▶ Exercise
Provide only the number of lines in the records below that include "Open".

▶ Dataset content
----

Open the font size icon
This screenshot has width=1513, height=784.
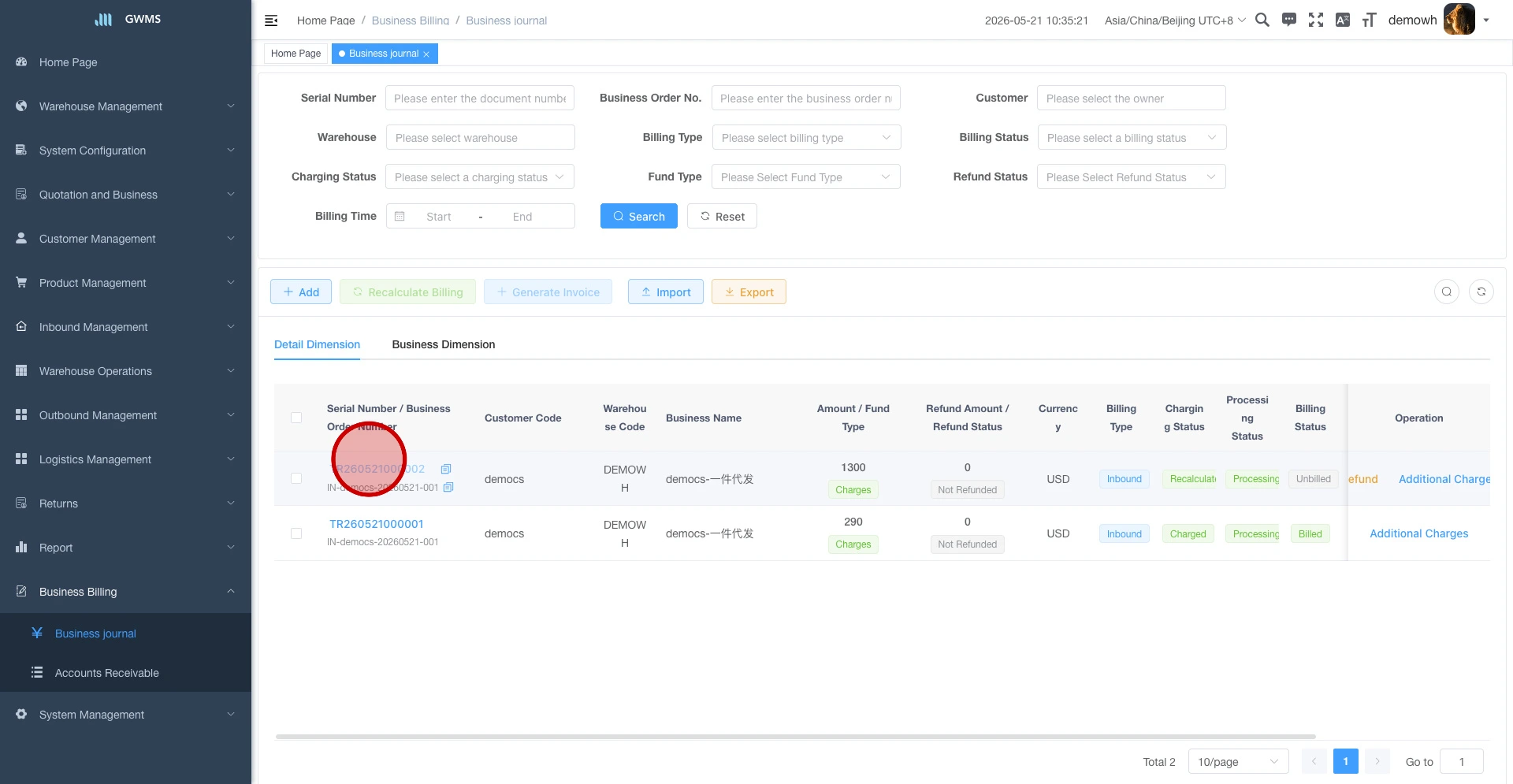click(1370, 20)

----

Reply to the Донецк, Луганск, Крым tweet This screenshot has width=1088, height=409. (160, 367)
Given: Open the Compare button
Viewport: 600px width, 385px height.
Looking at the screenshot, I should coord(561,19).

----

▶ Solution to this problem
2